同样的,这种方法几乎可以训练出各种轻量性模型出来,那么,知识蒸馏的好处是什么,为什么定义了一个小的学生模型不能直接训练它,而是要学教师模型呢
知识蒸馏的主要好处在于能够将一个大而复杂的教师模型的知识迁移到一个较小的学生模型中,从而在保持相对高准确率的同时大大降低模型的复杂性和计算成本。直接训练一个小的学生模型往往难以达到教师模型的性能,因为小模型在直接训练过程中可能会忽略或难以捕捉到数据中的复杂模式和信息。而通过知识蒸馏,学生模型不仅仅是从训练数据中学习,还能够从教师模型输出的软标签(即概率分布)中学习,这些软标签包含了更多的关于类别之间相似性的信息,使学生模型能够更好地泛化和捕捉数据中的细微差别。因此,知识蒸馏能够有效地提升小模型的性能,接近于大模型的效果,同时保持较低的计算和存储需求。
三、总结
知识蒸馏中的重要概念:
软标签:教师模型输出的概率分布比硬标签(即标准的0和1标记)更丰富,包含了类别之间的相似度。学生模型通过学习这些软标签,能够理解类别之间的关系和模型决策的细节,从而帮助它更好地泛化。

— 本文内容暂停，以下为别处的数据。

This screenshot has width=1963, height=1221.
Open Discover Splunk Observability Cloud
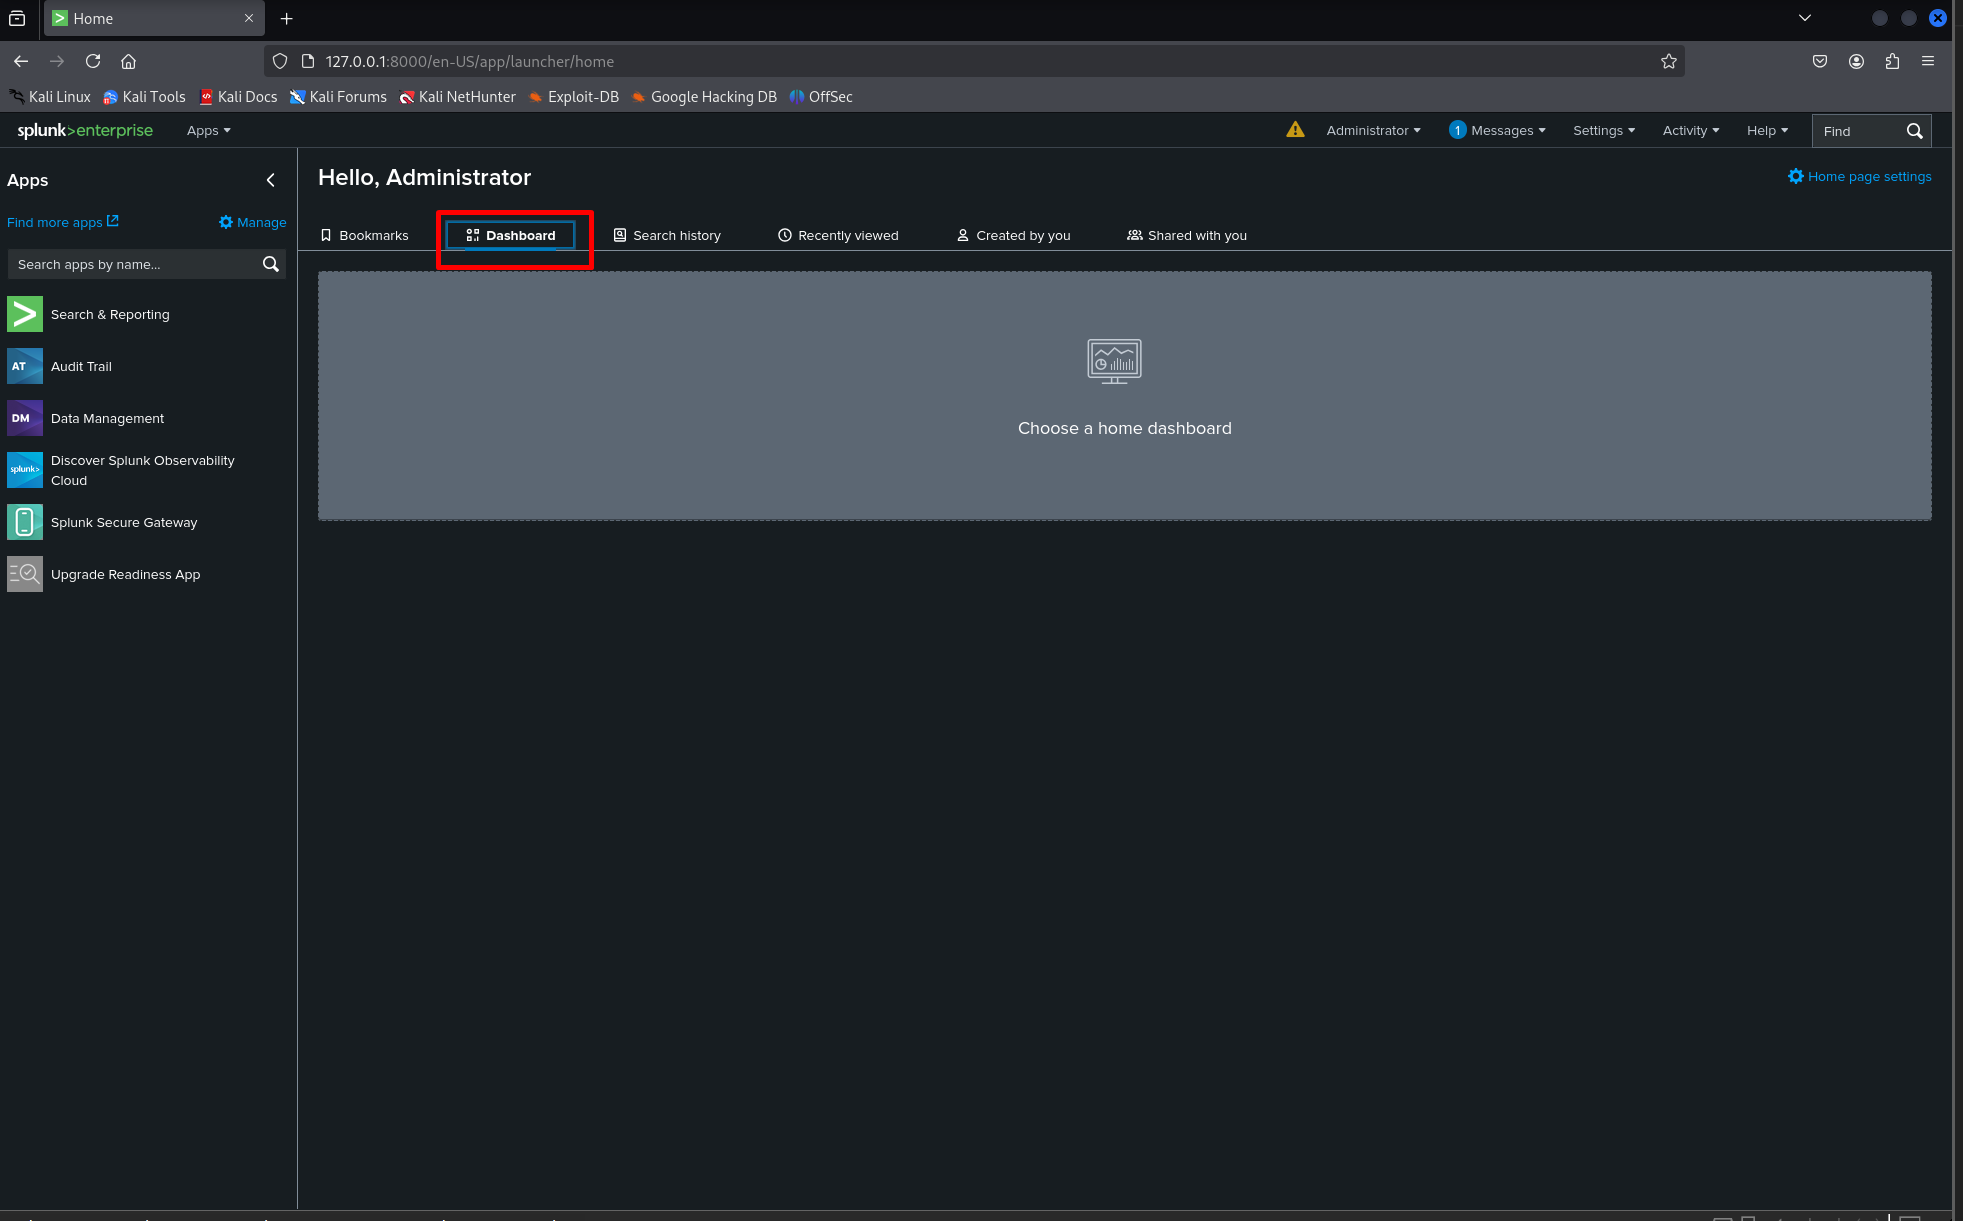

温度系数:在知识蒸馏过程中,使用温度参数来调整教师模型的输出概率分布的平滑度。较高的温度使得教师模型的输出概率分布更加平滑,从而帮助学生模型学习到更多的类别间的微妙信息。这个温度系数常常在模型蒸馏中调节,以便让学生模型更容易从教师模型中获取有用的知识。
损失函数:知识蒸馏的损失函数通常结合了学生模型在目标任务上的损失(交叉熵损失)与学生模型与教师模型输出之间的差异(KL散度)。通过平衡这两部分损失,学生模型可以既学习到标注数据的标准知识,又能吸收教师模型的经验。
学生模型的性能提升:即使学生模型较小,但通过蒸馏过程,学生模型能够学到更有信息量的表示,弥补其结构上的限制,提升其泛化能力。这使得知识蒸馏在边缘设备和实时应用中非常有用,因为它可以显著减少模型的大小和计算量。